Yoga to Cultivate Compassion, Gratitude, and Joy - Part II
Bhakti yoga—prayer, chanting mantras, and devotional singing (be it gospel or kirtan)—can be a powerful way to connect to something deeper. You don't necessarily have to believe in God for this tool to work. Some people prefer to think of honoring their connection to the universe rather than praying to a deity, but how you conceptualize it really doesn't matter. Ultimately, bhakti practices are more about the emotions than concepts.
Faith is another powerful tool for spiritual transformation. Understand, though, that faith in yoga is different than the kind of faith that many religions encourage. In yoga, you are not meant to take anything blindly but simply to do the practice, and then watch the results. Try to get your students to make an initial commitment to practice, and let the fruits of that practice instill faith. While you can encourage them—and your faith and your example may be infectious—ultimately it's their own practice that must convince them to keep it up.

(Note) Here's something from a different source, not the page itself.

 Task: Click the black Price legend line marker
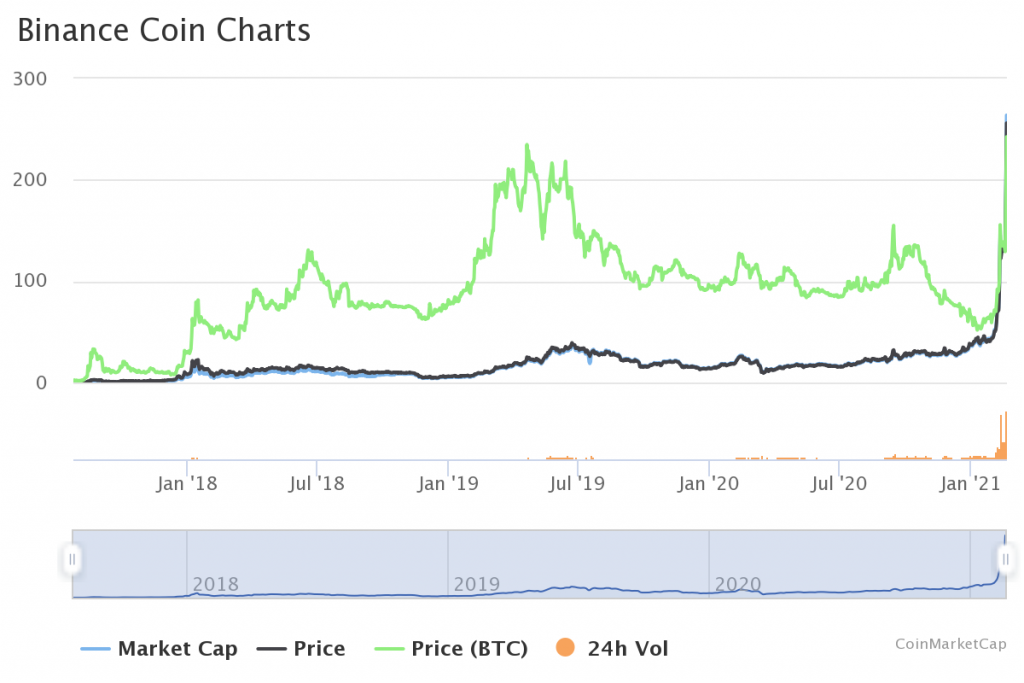271,649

Finally, yoga can build spiritual qualities and well-being by putting practitioners in touch with their life purpose, or dharma. Yoga teaches that when you quiet the mind using the various tools outlined above, you gain access to an inner wisdom that—with sustained practice—becomes progressively subtler. When you learn to listen to what your heart tells you, you'll know what uses of your life energy feel most meaningful, what you find fulfilling and what you don't. Steer your life as best you can in accordance with that ever-deepening wisdom, and greater access to joy, compassion, and gratitude are likely to follow.